Arthur Seymour Sullivan was a pianist, composer, and professor at the Royal Academy of Music. While a twenty-year-old student at the Leipzig Conservatory, his incidental music for Shakespeare's The Tempest was successfully performed at London's Crystal Place. During the 1860's he composed concerti, piano music, a Symphony in E, overtures, an oratorio, and two comic operas, Cox and Box and The Contrabandista.

Although they had a perfunctory meeting in 1869, it was not until 1871 that impresario John Hollingshead sent Gilbert's libretto of Thespis to Sullivan for musical accompaniment. Unfortunately, this collaboration proved to be a huge flop. However, four years later, they made theatrical history at the suggestion of Richard D'Oyly Carte with the operas Trial By Jury, H.M.S. Pinafore, The Pirates of Penzance, and The Mikado. Carte later built the Savoy Theater for their work; eventually, the Savoy Theater represented the culmination of their creative endeavors.
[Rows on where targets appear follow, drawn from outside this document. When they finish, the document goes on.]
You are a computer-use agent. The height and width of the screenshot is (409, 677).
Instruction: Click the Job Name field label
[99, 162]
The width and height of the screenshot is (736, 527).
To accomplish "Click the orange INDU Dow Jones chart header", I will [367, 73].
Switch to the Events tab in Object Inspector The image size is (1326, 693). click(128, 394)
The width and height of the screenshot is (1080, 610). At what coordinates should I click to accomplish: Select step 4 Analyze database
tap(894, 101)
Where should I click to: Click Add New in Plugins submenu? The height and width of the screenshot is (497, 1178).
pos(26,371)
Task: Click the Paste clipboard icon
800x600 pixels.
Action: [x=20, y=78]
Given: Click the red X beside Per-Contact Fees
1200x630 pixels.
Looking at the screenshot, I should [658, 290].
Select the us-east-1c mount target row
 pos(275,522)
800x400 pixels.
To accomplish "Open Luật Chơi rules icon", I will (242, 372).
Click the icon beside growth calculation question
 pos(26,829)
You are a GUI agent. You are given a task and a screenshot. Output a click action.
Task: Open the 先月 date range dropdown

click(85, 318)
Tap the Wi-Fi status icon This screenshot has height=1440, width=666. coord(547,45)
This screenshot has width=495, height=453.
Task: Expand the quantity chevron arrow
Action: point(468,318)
During the month of January, the New York Gilbert & Sullivan Players will be performing The Rose of Persia, The Yeoman of the Guard, and The Mikado. Before attending these operas, come to the library to familiarize yourself with the plots and lyrics of these works in Frank Ledlie Moore's Crowell's Handbook of Gilbert and Sullivan or W. S. Gilbert's The Annotated Gilbert and Sullivan. Feel free to borrow the compact discs of The Yeoman of the Guard or The Mikado before the performance. For those unable to attend a live production, the Library has a DVD of The Pirates of Penzance, a video of The Gondoliers, H.M.S. Pinafore, or Ruddigore. Additionally, the 1999 movie Topsy Turvy does a superb job of portraying the music and the teamwork of Gilbert & Sullivan.

One of the most timely lines from H.M.S. Pinafore is sung by Sir Joseph Porter, the First Lord of the Admiralty. He sings about his job qualifications for serving in such an important position and ends the song with this astute advice:
"Stick close to your desks and never go to sea,
And you all may be Rulers of the Queen's Navee."
The Chorus then repeats these closing lines.

Once you explore the world of Gilbert & Sullivan, you may become an aficionado of their delightful, satirical melodramas and parodies of human nature.